> [Task] Could you copy exactly the lines from the one containing "This screenshot has height=793, width=481." through the last line of the records, leaving out every picture?

----- Source material -----

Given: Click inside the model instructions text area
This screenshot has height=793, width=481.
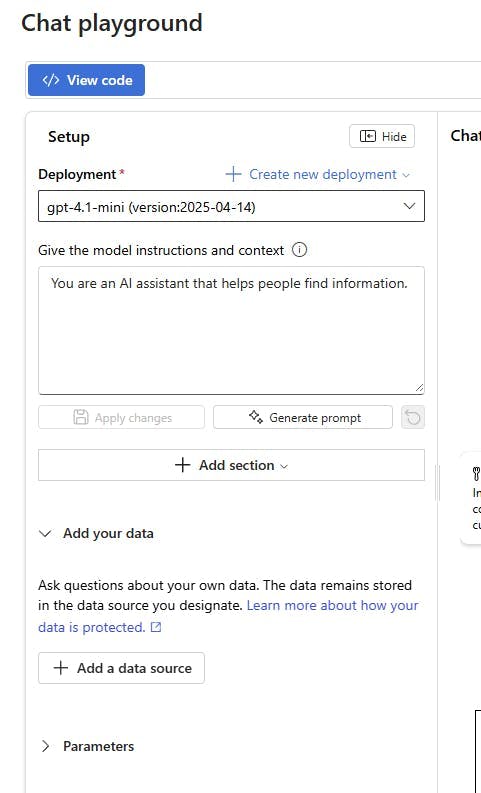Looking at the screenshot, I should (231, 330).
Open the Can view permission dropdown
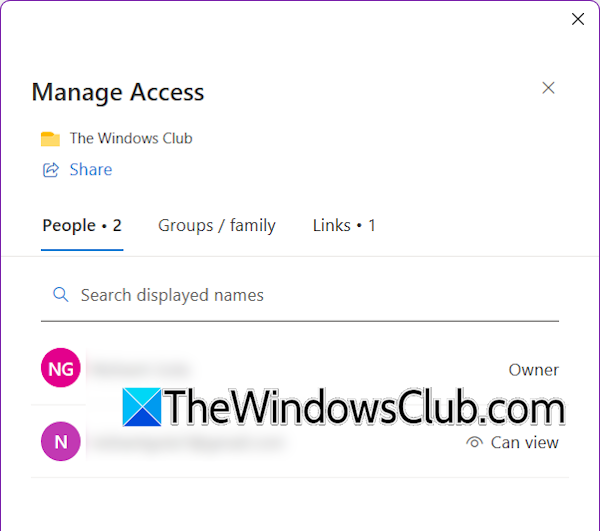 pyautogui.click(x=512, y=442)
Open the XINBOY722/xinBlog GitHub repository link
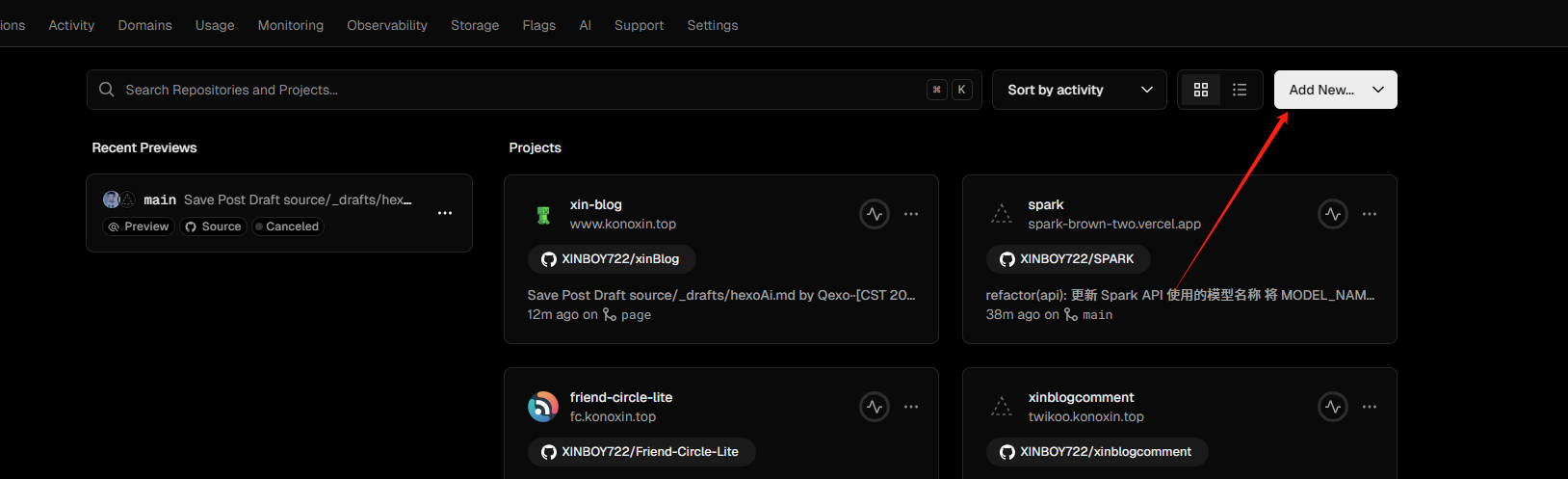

-----

> [Written answer]
This screenshot has height=793, width=481.
Looking at the screenshot, I should (231, 330).
Open the Can view permission dropdown
 pyautogui.click(x=512, y=442)
Open the XINBOY722/xinBlog GitHub repository link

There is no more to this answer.